On Fri, 1 Oct 2010 10:33:49 -0700, "nom=de=plume"
wrote:


wrote in message
m...
On Fri, 01 Oct 2010 03:59:32 -0400, bpuharic wrote:

On Fri, 01 Oct 2010 02:02:40 -0400, wrote:




You really can't blame the unions for screwed up, exploitive management
practices that caused the unions to be formed in the first place.


The question is what caused them to decline. You can blame it on
management but managers answer to stock holders, not unions.

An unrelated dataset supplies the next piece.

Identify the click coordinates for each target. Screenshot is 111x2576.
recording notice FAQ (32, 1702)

Management has a judiciary obligation to stockholders to look at the
long-term view, even though stockholders might not appreciate that quarter
to quarter.


That was the complaint that I started hearing in the late 80s and
early 90s. Corporations were losing their long term vision and running
ther whole operation on a 90 day window.

In the late 80s and beyond we rated the economy based on how the stock
market was doing, not how the workers were doing. We still rate the
economy on how the major stock indexes are doing.


Ok. Not sure what that has to do with the Fed, the decline of unions, or
anything else, but ok.

It all has to do with the loss of equity in the US and the fed tries
to prop that up by printing money.


Except that the Fed hasn't been printing money (more than usual). Inflation
is not an issue.

Bob dances around it but that was particularly true during the Clinton
administration. The decline of his middle class went into high gear
during that time. That was when major corporations started shedding
their senior employees in massive downsizing actions, just to pump up
stock prices. That was where his "prosperity" came from.

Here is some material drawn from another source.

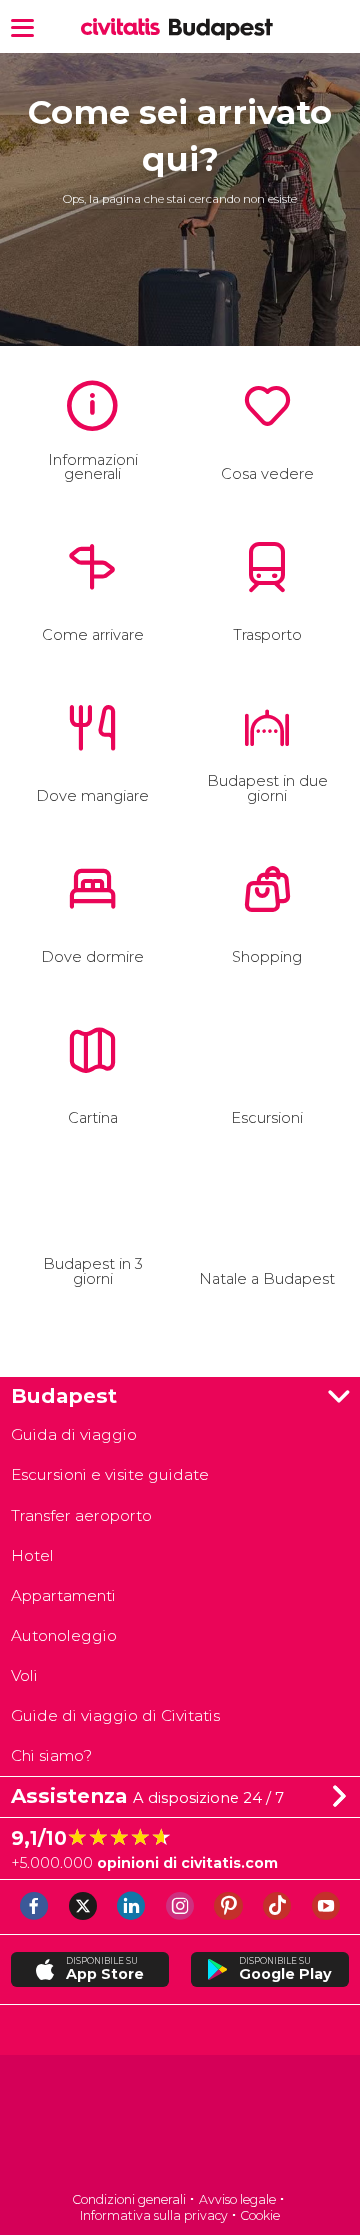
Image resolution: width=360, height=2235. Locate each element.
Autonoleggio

Please define the "middle class."


That is an ongoing question here but I will use Bob's definition for
this discussion.
People with air conditioned jobs.


?? Bectel maybe? They're considered a small business by the Republicans,
apparently.

Keep in mind that union workers are only about 8% of the work force.

Most of them work for the government.


Actually, it's about 50/50. Of course, it depends on how you define "public"
sector. Does that include police and other essential services? Are you
including the Post Office (which is quasi-government)?